Data excerpts
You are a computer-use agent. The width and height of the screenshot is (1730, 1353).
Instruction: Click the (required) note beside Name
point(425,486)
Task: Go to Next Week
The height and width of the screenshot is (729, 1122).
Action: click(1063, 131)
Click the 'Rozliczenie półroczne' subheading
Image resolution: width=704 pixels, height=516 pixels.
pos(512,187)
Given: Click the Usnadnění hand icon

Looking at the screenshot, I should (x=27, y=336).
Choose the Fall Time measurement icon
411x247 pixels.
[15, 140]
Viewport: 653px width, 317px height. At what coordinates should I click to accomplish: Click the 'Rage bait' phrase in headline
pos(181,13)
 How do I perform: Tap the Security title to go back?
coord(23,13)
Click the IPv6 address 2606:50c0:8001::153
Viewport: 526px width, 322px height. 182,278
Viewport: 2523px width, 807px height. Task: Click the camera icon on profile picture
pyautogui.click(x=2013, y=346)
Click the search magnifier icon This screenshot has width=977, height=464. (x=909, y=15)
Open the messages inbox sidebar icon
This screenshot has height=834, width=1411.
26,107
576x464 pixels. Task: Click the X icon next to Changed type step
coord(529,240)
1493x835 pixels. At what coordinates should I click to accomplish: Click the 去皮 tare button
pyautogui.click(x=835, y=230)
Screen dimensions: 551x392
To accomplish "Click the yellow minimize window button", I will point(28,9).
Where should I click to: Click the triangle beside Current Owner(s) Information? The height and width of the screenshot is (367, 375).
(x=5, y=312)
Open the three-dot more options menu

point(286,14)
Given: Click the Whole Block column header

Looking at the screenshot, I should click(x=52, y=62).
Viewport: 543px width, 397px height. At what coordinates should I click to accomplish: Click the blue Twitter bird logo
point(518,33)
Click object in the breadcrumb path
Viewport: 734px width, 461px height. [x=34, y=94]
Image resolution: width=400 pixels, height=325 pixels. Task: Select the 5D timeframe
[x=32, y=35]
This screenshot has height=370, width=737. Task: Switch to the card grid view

### The problem:
Repeat back the data above, exact to the last character.

### Output for this exercise:
You are a computer-use agent. The width and height of the screenshot is (1730, 1353).
Instruction: Click the (required) note beside Name
point(425,486)
Task: Go to Next Week
The height and width of the screenshot is (729, 1122).
Action: click(1063, 131)
Click the 'Rozliczenie półroczne' subheading
Image resolution: width=704 pixels, height=516 pixels.
pos(512,187)
Given: Click the Usnadnění hand icon

Looking at the screenshot, I should (x=27, y=336).
Choose the Fall Time measurement icon
411x247 pixels.
[15, 140]
Viewport: 653px width, 317px height. At what coordinates should I click to accomplish: Click the 'Rage bait' phrase in headline
pos(181,13)
 How do I perform: Tap the Security title to go back?
coord(23,13)
Click the IPv6 address 2606:50c0:8001::153
Viewport: 526px width, 322px height. 182,278
Viewport: 2523px width, 807px height. Task: Click the camera icon on profile picture
pyautogui.click(x=2013, y=346)
Click the search magnifier icon This screenshot has width=977, height=464. (x=909, y=15)
Open the messages inbox sidebar icon
This screenshot has height=834, width=1411.
26,107
576x464 pixels. Task: Click the X icon next to Changed type step
coord(529,240)
1493x835 pixels. At what coordinates should I click to accomplish: Click the 去皮 tare button
pyautogui.click(x=835, y=230)
Screen dimensions: 551x392
To accomplish "Click the yellow minimize window button", I will point(28,9).
Where should I click to: Click the triangle beside Current Owner(s) Information? The height and width of the screenshot is (367, 375).
(x=5, y=312)
Open the three-dot more options menu

point(286,14)
Given: Click the Whole Block column header

Looking at the screenshot, I should click(x=52, y=62).
Viewport: 543px width, 397px height. At what coordinates should I click to accomplish: Click the blue Twitter bird logo
point(518,33)
Click object in the breadcrumb path
Viewport: 734px width, 461px height. [x=34, y=94]
Image resolution: width=400 pixels, height=325 pixels. Task: Select the 5D timeframe
[x=32, y=35]
This screenshot has height=370, width=737. Task: Switch to the card grid view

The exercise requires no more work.